* _EXTRACTED INFORMATION_:
☆ ☆ ☆ ☆ ☆

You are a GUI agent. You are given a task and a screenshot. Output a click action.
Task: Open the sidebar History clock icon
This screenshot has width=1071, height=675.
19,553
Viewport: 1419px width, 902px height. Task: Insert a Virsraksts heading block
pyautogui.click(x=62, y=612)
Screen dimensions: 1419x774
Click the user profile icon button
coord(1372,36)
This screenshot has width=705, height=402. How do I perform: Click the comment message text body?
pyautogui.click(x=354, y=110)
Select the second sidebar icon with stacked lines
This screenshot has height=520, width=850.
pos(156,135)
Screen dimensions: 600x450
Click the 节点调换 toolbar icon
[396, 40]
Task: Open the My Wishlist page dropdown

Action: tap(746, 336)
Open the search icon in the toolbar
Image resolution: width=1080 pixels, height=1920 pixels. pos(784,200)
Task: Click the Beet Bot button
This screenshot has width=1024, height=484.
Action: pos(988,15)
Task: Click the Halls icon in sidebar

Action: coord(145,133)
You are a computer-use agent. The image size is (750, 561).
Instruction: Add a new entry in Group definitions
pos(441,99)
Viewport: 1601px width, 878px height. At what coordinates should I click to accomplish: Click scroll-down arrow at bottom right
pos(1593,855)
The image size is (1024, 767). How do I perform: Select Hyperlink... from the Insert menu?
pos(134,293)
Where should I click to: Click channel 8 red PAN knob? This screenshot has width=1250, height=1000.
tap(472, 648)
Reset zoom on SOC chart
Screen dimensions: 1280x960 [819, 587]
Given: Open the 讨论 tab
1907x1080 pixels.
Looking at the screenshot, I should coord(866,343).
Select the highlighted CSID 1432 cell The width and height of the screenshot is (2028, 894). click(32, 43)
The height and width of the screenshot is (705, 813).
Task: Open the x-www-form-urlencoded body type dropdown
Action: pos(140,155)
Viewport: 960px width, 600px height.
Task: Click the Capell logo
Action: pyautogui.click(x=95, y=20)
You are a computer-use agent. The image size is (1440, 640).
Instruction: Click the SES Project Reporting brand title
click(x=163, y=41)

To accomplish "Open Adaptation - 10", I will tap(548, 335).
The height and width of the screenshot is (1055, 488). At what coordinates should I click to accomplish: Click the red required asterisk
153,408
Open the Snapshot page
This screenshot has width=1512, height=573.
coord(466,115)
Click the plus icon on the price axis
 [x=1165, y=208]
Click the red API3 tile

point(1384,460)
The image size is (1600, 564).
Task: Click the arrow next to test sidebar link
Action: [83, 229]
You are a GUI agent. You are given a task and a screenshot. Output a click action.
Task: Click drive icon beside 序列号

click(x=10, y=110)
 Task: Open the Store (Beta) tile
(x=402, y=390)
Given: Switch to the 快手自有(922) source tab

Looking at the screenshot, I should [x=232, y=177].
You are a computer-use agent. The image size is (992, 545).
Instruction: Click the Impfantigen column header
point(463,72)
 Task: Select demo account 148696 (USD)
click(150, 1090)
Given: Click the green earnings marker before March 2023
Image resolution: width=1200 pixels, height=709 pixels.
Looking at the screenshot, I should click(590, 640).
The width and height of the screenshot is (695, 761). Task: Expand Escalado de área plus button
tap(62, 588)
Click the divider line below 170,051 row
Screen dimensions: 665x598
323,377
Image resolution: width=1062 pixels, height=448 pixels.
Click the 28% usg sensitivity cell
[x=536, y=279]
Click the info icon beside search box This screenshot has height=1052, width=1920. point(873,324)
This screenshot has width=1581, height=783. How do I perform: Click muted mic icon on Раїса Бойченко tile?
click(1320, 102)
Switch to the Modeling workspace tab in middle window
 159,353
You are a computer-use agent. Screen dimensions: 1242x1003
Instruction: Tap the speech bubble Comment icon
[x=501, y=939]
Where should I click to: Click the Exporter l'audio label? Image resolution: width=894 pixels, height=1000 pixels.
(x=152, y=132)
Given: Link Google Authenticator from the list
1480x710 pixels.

☆ ☆ ☆ ☆ ☆

* _YOUR TASK_:
Write out exactly, and only, each line from the one with "The width and height of the screenshot is (695, 761)." down to the last line of the records above.

* _RESPONSE FOR THIS EXERCISE_:
The width and height of the screenshot is (695, 761). Task: Expand Escalado de área plus button
tap(62, 588)
Click the divider line below 170,051 row
Screen dimensions: 665x598
323,377
Image resolution: width=1062 pixels, height=448 pixels.
Click the 28% usg sensitivity cell
[x=536, y=279]
Click the info icon beside search box This screenshot has height=1052, width=1920. point(873,324)
This screenshot has width=1581, height=783. How do I perform: Click muted mic icon on Раїса Бойченко tile?
click(1320, 102)
Switch to the Modeling workspace tab in middle window
 159,353
You are a computer-use agent. Screen dimensions: 1242x1003
Instruction: Tap the speech bubble Comment icon
[x=501, y=939]
Where should I click to: Click the Exporter l'audio label? Image resolution: width=894 pixels, height=1000 pixels.
(x=152, y=132)
Given: Link Google Authenticator from the list
1480x710 pixels.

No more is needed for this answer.